Video still from X-Mission
The exceptional condition has made the Palestinian refugees particularly vulnerable to arbitrary reimpositions of the state of exception in the host countries Lebanon, Syria and Jordan, as well as in the West Bank. A recent incident, as explained by Ismael Sheikh Hassan, The Architect, in the chapter “juridical space,” shows how fragile the status of the camp-bounded refugee proves to be time and again. In the summer of 2007 the Lebanese Army breached international convention and entered Nahr el Bared, a Palestinian refugee camp in Northern Lebanon, to eradicate a small number of foreign Islamists who had settled in this isolated camp. The operation grew out of all proportion and instead of securing the refugees’ habitat, the army razed the whole camp, declaring it a “zone of exception.” In my ongoing artistic pursuit of generating counter-geographies, rather than focusing on the stratified and often ambivalent apparatus of sovereignty that rules this space, the video draws attention to the flexible process through which the refugees have begun to re-inscribe themselves into the political fabric. While the battle over Nahr el Bared was still under way, a community-based reconstruction committee was established to research the state of the camp prior to its destruction and draw up an accurate plan that would serve as the ground for negotiations.
Video still from X-Mission
Another case study of X-Mission, which I find most relevant in the context of this publication, is titled Refugee-Industrial Complex. In 2001, the U.S. established several Qualified Industrial Zones (QIZ) in Jordan and Egypt, where garments and other labor-intensive products are manufactured for tax-free export to the U.S., under the condition that the financial operation involved an 8% Israeli input. This neo-liberal initiative aimed at the normalization of Arab countries with Israel by way of the U.S.’s vision for a single economic zone stretching across the Middle East. Endorsed by Condoleezza Rice, the Free Trade Agreement for the QIZ was widely promoted as a peace-making measure in the region.
The incentive to agree to this arrangement was regarded by the Jordanians as an opportunity for the creation of a lot of jobs. Yet, the reality is that the majority of the workers in the QIZ were recruited by Asian manufacturers in China, Sri Lanka and Bangladesh. Among the local workers, half come from Palestinian refugee camps located near the QIZs and the other half from villages in rural areas where jobs are hard to come by. The entanglement between the two extra-territorial spaces—refugee camp and free-trade zone—adds a different layer to the symbolic significance of the QIZ. Recruited among the poorest and most marginalized segments of the population, the Palestinian refugees find themselves, ironically, tied into an economic agreement that normalizes the very relations that segregate them.

Record extracts:
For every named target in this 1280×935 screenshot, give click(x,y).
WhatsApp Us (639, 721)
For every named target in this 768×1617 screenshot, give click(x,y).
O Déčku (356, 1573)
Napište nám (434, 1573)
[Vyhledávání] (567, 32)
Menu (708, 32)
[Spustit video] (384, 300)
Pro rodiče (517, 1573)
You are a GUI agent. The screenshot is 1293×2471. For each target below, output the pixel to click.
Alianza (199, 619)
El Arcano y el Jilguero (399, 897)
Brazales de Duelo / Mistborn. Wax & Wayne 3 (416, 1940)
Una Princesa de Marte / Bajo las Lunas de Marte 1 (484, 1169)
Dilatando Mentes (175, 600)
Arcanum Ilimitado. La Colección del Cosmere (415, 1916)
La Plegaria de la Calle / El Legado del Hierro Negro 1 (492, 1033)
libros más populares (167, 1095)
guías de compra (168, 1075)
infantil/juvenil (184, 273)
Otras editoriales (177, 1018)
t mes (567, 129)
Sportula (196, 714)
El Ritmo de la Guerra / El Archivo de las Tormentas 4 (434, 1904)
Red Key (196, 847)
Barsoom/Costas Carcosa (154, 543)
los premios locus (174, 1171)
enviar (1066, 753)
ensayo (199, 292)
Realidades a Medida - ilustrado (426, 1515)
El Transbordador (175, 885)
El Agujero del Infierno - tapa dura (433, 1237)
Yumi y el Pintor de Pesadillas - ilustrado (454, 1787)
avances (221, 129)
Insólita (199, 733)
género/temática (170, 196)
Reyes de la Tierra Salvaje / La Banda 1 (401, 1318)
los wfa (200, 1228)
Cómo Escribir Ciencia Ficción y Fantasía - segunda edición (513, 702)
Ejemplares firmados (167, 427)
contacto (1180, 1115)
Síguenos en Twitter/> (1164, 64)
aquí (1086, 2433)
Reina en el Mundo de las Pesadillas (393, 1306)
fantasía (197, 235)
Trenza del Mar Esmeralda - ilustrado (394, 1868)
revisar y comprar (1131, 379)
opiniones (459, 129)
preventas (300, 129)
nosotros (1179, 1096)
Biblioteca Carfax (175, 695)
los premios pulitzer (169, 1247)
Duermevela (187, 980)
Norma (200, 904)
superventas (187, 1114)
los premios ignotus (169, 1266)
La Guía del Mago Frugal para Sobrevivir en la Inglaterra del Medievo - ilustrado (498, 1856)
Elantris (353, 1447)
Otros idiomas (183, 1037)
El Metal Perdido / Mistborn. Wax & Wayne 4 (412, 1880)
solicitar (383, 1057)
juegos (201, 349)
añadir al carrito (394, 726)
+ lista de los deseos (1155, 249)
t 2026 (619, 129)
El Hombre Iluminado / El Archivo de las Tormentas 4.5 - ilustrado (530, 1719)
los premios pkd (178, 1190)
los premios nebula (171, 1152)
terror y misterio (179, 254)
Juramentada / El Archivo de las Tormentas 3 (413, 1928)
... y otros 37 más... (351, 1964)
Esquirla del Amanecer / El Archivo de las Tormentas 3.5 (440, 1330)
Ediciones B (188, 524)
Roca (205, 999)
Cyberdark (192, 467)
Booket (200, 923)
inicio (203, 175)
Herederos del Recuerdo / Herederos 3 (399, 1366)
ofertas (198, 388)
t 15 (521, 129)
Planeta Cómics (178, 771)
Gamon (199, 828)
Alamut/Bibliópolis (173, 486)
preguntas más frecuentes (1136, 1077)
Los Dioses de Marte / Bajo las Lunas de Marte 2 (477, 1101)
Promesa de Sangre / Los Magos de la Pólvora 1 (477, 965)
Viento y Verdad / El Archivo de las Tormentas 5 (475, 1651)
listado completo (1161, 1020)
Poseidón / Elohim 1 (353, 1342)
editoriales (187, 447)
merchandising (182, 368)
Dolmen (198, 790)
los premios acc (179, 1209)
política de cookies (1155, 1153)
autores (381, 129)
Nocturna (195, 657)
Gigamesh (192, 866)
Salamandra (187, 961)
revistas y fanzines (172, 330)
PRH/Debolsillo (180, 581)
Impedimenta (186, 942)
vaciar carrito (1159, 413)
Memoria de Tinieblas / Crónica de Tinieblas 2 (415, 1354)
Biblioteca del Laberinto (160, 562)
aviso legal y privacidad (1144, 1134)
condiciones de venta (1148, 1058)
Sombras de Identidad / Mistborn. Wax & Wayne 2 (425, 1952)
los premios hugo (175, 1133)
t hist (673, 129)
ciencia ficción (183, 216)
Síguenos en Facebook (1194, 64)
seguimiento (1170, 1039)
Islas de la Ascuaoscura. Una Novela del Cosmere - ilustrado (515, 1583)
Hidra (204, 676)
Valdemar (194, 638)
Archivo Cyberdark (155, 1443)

Questions on the material:
1. Reproduce the stretch of the passage on Palestinian refugee camps from "The incentive to" through "that segregate them.".
2. Carry on the passage about Palestinian refugees and the Qualified Industrial Zones from its last sentence.

Responses for each task:
1.
The incentive to agree to this arrangement was regarded by the Jordanians as an opportunity for the creation of a lot of jobs. Yet, the reality is that the majority of the workers in the QIZ were recruited by Asian manufacturers in China, Sri Lanka and Bangladesh. Among the local workers, half come from Palestinian refugee camps located near the QIZs and the other half from villages in rural areas where jobs are hard to come by. The entanglement between the two extra-territorial spaces—refugee camp and free-trade zone—adds a different layer to the symbolic significance of the QIZ. Recruited among the poorest and most marginalized segments of the population, the Palestinian refugees find themselves, ironically, tied into an economic agreement that normalizes the very relations that segregate them.

2.
There is a gender dimension that further complicates the configuration. Most of the workers recruited among Jordan’s rural populations or from the camps are women who have never been in the labor market before. It is their introduction to paid labor and to the public sphere at large. Here they are exposed to their male boss and to other women from different milieux, and sometimes even from different cultures, as is the case in the factories where Asian workers are intermingled with Jordanians and Palestinian refugees. They find themselves working side by side with Filipinas who come to work in shorts and t-shirts during the summer months.
Since most of the factories are producing garments and underwear, e.g., for the U.S. chain store Victoria’s Secret, the local women workers—whether they come from the camps or the villages—get exposed to fashion which has awakened their self-consciousness about their appearance and social interaction with others. However, the female wage is also problematic in a patriarchal family structure. It is evident that these exposures are experienced as stimulating by the women whereas they earn them a questionable reputation among men. Because female workers have not only become more “glamorous” by using make-up, fashionable accessories and perfume, they have also become more socially interactive and mobile, using their new revenue to finance trips to discover neighboring countries or go to the Hadj at Mecca which was hitherto unthinkable. While these Arab women can return to their families in the villages or the camps, the migrant workers from Asia often live in closed and overcrowded container cities. Their working and living condition is extremely precarious.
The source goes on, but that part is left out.